Para a presidente da Associação Bauruense de Combate ao Câncer (ABCC), Lyenne Berriel Cardoso, a mobilização política em prol da antecipação da chegada da ampola de cobalto resolverá o problema da radioterapia no município mais rápido do que tentar outra opção, como o prédio localizado no Núcleo Geisel. “As forças políticas da cidade têm que se mobilizar. Não é justo com os pacientes o deslocamento até Jaú.”
Anteontem, o vereador Amarildo de Oliveira (PPS) afirmou que a área no Geisel foi doada para a Associação Bauruense de Combate ao Câncer (ABCC) para abrigar um prédio especificamente construído para procedimentos de radioterapia e que estaria estudando a reversão do terreno para a administração municipal. O parlamentar procurou a direção do Hospital Amaral Carvalho para que a instituição assuma a estrutura física e o tratamento de radioterapia na cidade. A instituição havia demonstrado interesse.
No passado, decisão da 7.ª Vara Civel de Bauru solicitou despejo do HAC, que chegou a utilizar o local por determinação da Justiça. A ação foi movida pelo Instituto de Radioterapia de Bauru, que alegou a sublocação do prédio, cujo advogado é Luiz Fernando Felício, que detém 95% das cotas do local (a ABCC detém 5%).

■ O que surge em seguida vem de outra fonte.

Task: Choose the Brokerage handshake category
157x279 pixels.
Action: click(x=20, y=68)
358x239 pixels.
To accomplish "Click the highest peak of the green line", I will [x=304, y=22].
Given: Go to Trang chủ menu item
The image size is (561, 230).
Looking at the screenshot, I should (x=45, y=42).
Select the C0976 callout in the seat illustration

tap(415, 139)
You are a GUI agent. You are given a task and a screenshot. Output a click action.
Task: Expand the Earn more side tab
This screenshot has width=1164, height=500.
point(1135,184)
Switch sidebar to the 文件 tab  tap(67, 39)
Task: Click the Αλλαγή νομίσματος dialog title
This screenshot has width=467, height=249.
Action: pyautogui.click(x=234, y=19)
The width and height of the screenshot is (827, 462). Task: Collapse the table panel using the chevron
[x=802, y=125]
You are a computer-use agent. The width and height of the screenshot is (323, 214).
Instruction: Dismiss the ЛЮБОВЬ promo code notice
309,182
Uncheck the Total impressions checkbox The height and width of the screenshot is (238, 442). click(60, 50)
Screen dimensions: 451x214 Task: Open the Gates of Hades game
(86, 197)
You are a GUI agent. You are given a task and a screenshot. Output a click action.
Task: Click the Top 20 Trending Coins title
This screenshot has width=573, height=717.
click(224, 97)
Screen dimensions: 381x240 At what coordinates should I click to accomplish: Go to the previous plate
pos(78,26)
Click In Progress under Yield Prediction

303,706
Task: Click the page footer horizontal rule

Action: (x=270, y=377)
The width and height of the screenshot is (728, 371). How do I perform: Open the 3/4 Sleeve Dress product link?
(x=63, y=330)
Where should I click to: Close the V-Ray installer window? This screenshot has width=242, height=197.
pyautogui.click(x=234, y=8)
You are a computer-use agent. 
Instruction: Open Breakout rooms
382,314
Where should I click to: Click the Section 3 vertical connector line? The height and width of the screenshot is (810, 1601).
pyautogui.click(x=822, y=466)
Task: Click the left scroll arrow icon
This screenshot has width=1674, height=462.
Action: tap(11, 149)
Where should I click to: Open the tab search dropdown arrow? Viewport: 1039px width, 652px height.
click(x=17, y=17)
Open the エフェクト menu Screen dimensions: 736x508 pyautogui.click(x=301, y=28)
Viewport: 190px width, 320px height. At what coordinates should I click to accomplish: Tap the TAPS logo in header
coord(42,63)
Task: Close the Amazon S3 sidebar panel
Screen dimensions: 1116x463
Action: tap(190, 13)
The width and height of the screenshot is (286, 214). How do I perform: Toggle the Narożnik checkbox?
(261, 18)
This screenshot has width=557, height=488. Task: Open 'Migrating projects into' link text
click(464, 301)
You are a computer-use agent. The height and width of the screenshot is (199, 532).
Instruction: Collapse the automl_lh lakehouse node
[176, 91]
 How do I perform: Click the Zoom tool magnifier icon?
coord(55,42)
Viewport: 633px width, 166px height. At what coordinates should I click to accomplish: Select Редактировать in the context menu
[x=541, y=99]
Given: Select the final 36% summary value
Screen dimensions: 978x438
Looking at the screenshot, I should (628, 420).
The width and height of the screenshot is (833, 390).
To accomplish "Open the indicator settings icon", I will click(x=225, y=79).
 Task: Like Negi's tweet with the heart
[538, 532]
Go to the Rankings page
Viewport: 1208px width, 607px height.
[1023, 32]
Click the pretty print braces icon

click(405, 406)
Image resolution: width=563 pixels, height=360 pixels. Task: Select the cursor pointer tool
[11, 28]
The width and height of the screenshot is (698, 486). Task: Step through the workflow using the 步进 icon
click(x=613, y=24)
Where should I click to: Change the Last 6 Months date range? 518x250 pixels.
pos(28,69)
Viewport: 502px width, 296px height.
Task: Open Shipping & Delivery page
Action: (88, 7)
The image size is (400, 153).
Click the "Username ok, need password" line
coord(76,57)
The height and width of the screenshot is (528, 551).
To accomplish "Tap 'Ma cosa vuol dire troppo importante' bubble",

Ontem, Felício afirmou que, dentro de aproximadamente 30 dias, após a liberação dos meios legais, como vigilância sanitária, alvará dos bombeiros e de funcionamento, liberação alfandegária do cobalto que foi importado, a clínica oncológica será reaberta e poderá atender ao Sistema Único de Saúde (SUS). Mas isso depende que governo estadual credencie a empresa para tratamento de quimioterapia, radioterapia e traqueoterapia.
O promotor da Habitação e Urbanismo, José Carlos Carneiro de Oliveira, instaurou inquérito civil para apurar a destinação da área. “Não especificamente em relação ao instituto de radioterapia”, afirma. O promotor ainda está em fase preliminar. Solicitou informações para a prefeitura, cartório, associações e todos os envolvidos. “Não tenho nenhuma posição nesse sentido. Por enquanto, estou levantando dados para ver se tenho alguma medida que possa ser adotada.”